Pull every line containing "icon" from the entries.

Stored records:

▬▬▬

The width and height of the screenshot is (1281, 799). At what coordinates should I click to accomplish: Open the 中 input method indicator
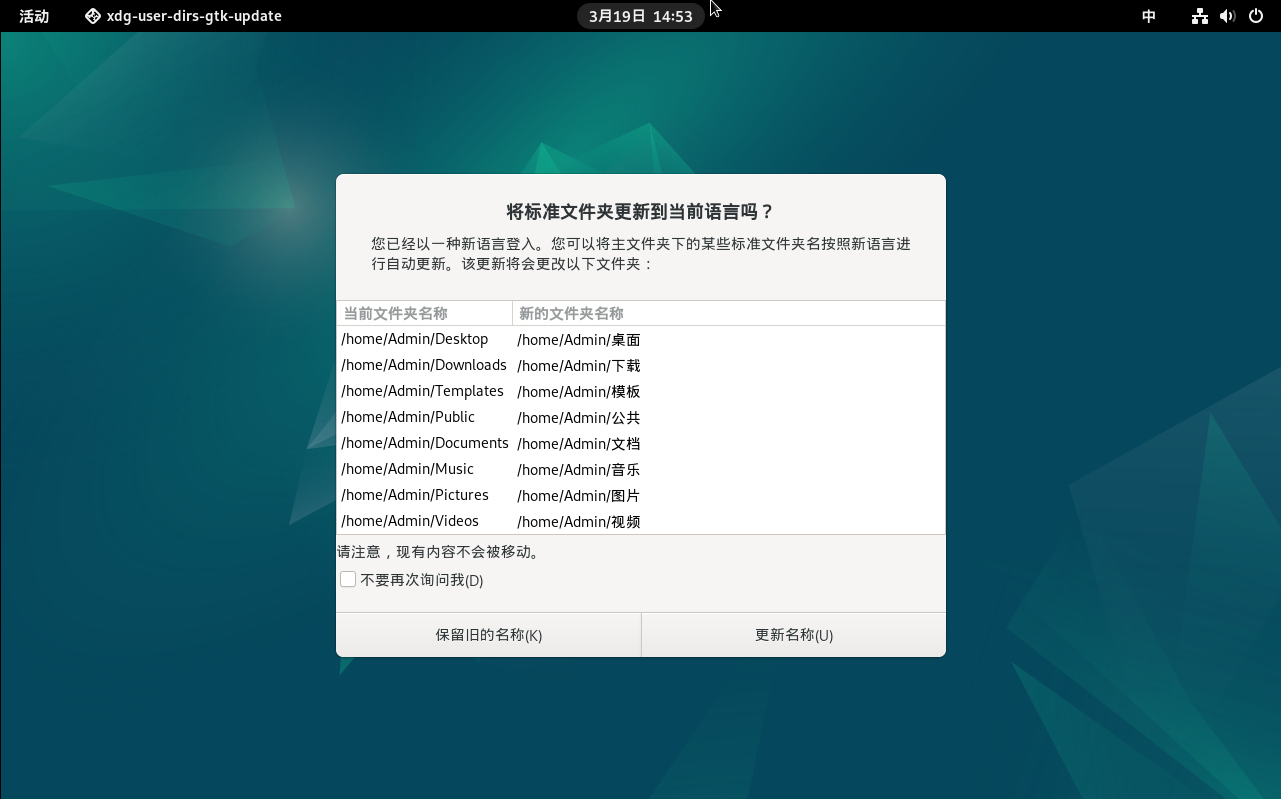click(x=1149, y=16)
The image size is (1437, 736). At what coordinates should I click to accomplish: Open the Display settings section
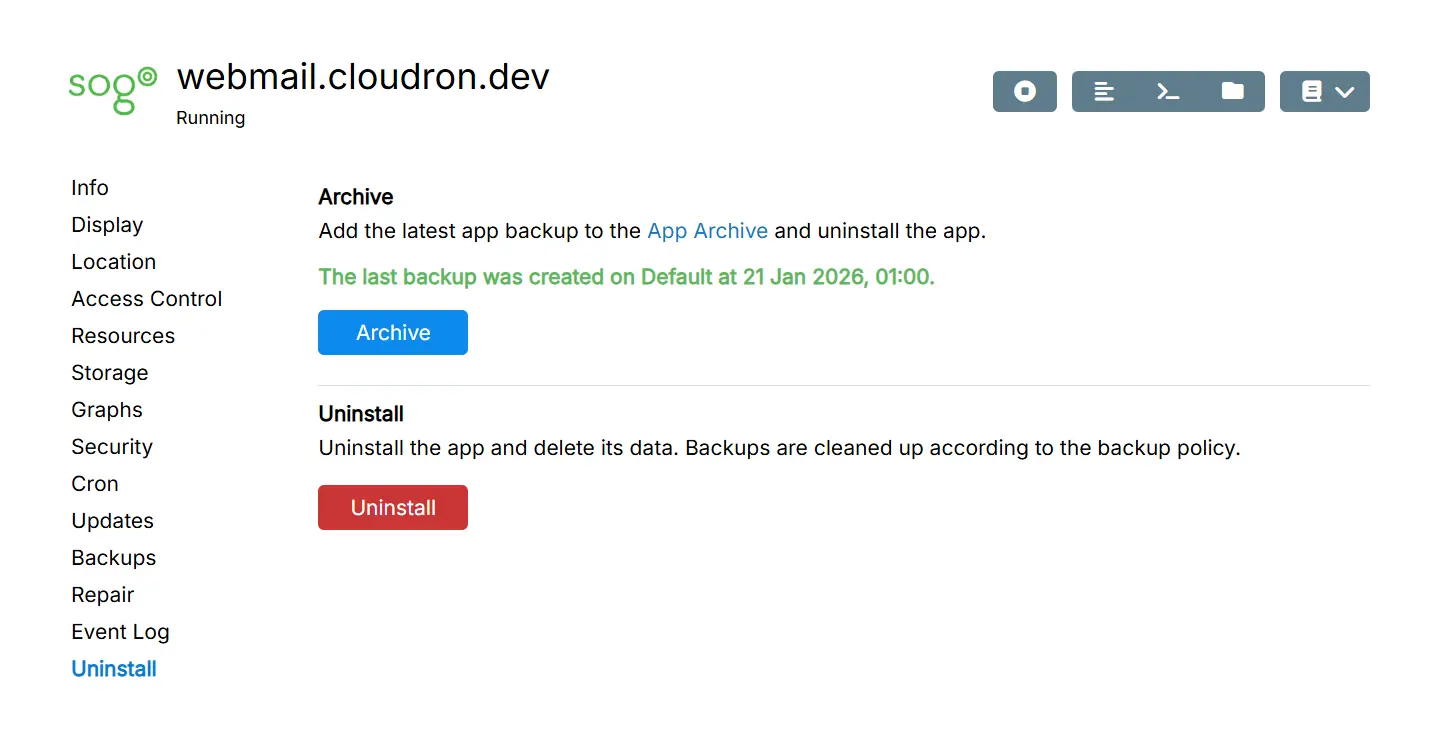[x=107, y=225]
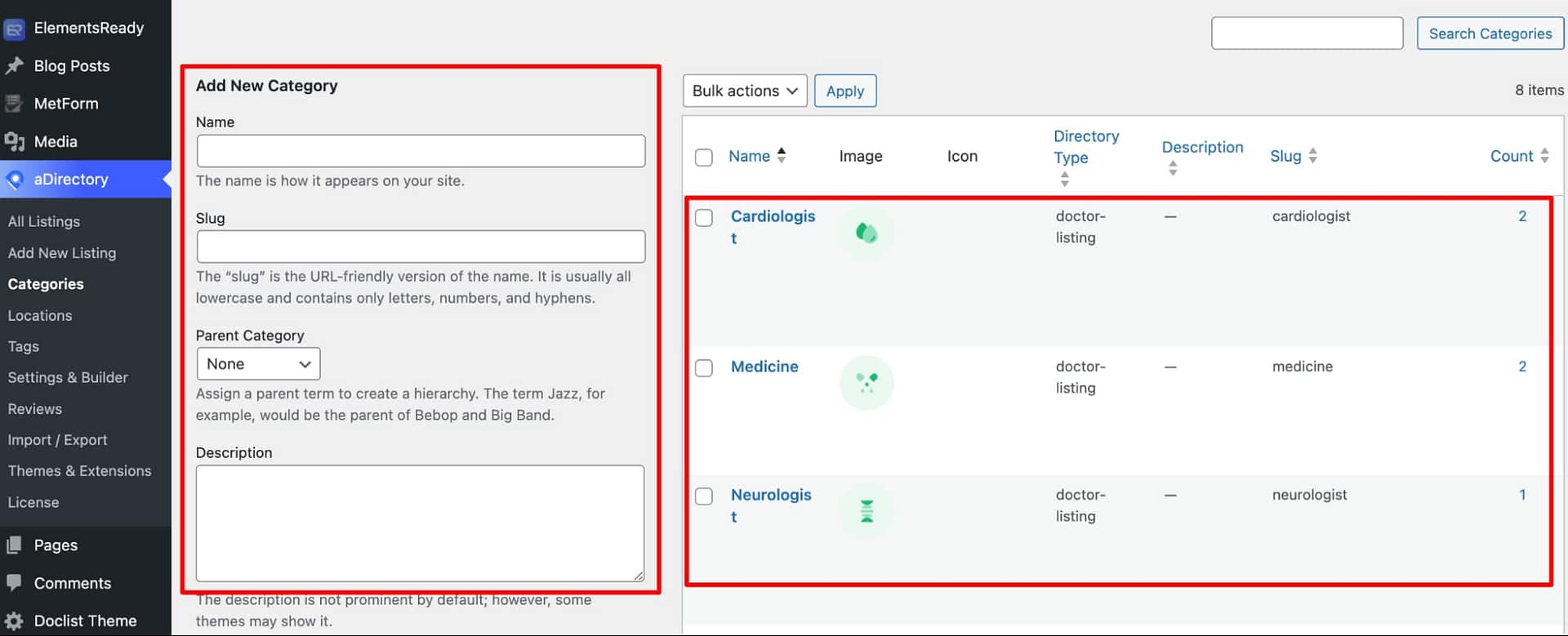1568x636 pixels.
Task: Go to Settings & Builder menu item
Action: pos(68,378)
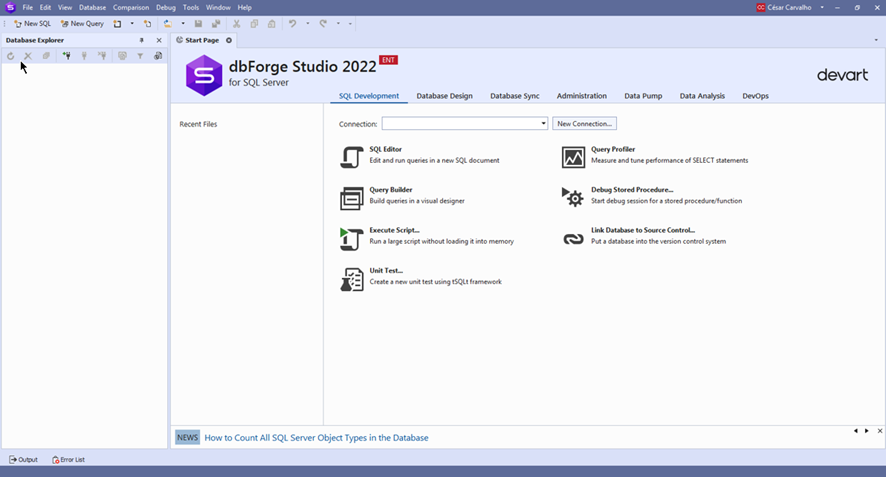
Task: Show the Error List panel
Action: click(x=68, y=460)
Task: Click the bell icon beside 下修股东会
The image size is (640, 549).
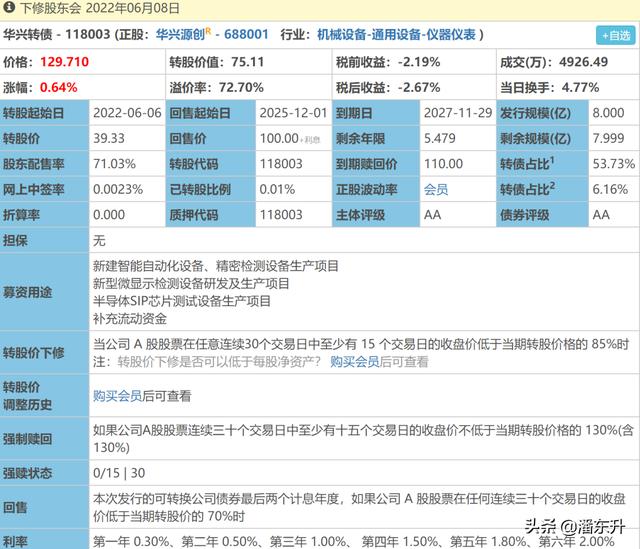Action: tap(9, 8)
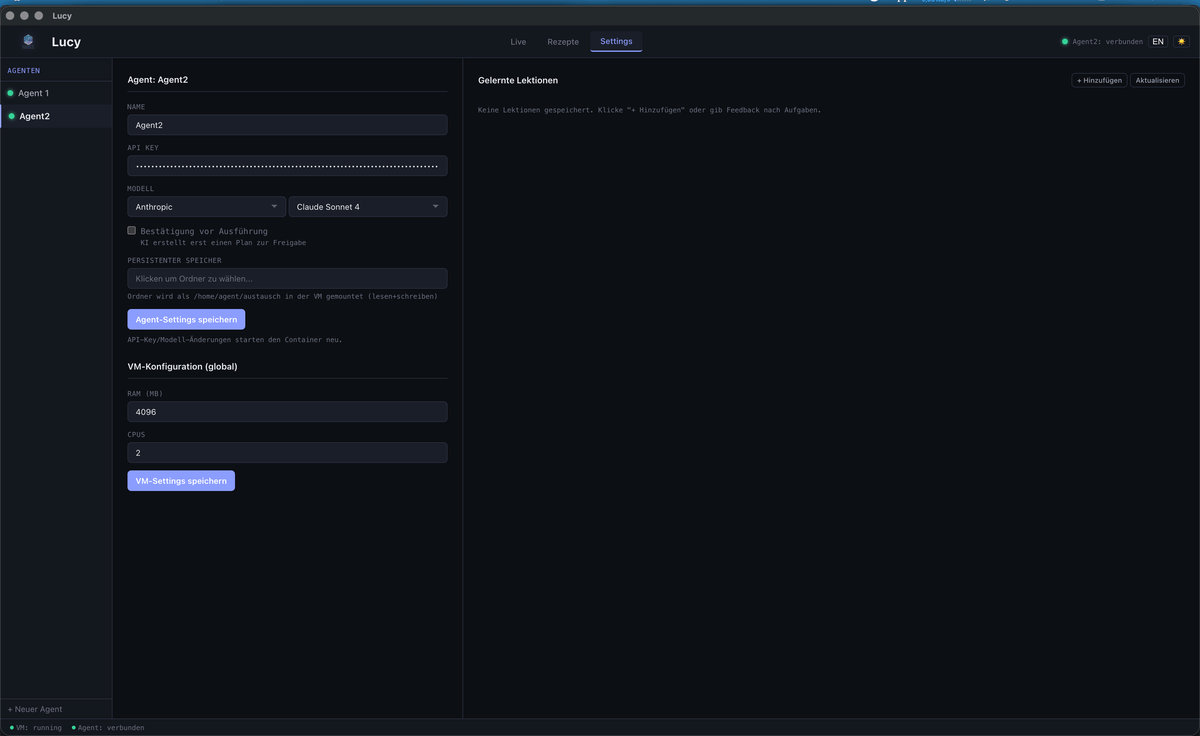This screenshot has height=736, width=1200.
Task: Click Agent 1 green status dot
Action: click(11, 93)
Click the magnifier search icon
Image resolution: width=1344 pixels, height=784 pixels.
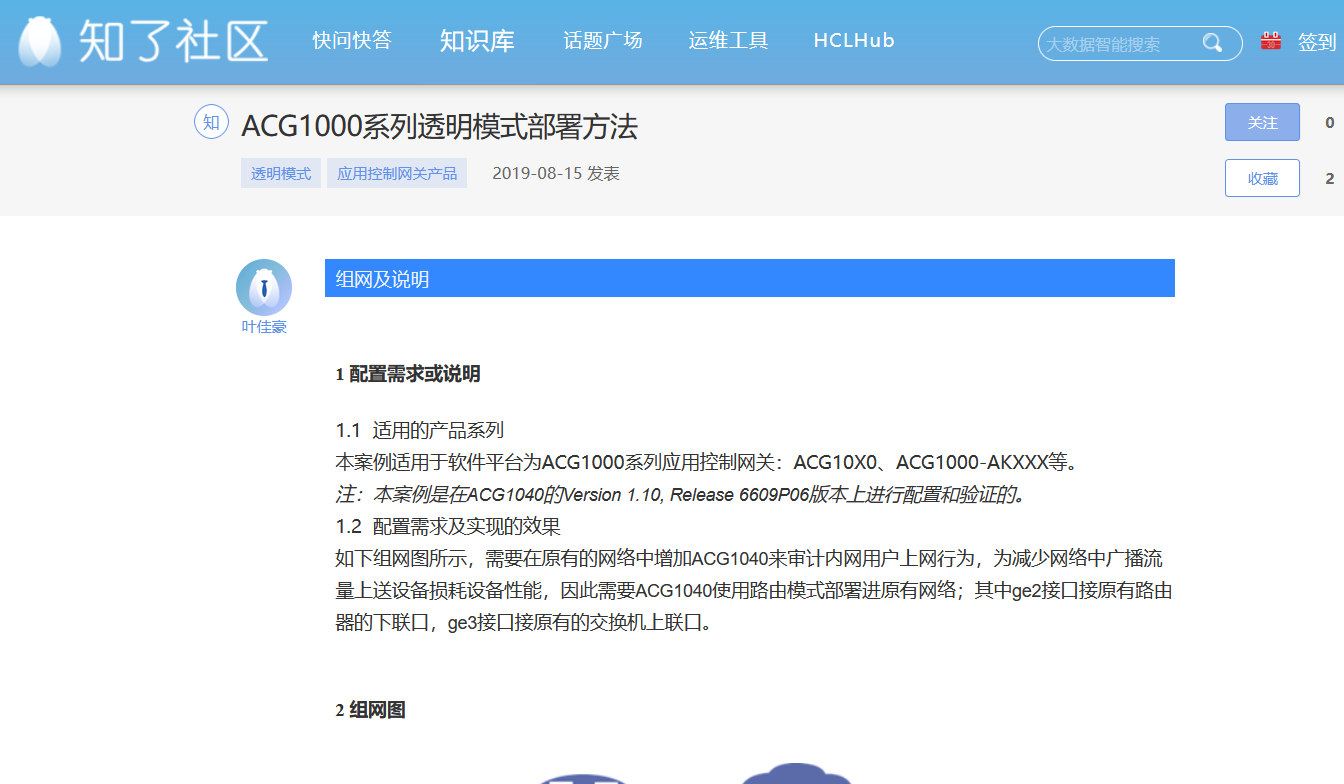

▬▬▬

RESULT
Task: Click the bell icon beside 下修股东会
Click the magnifier search icon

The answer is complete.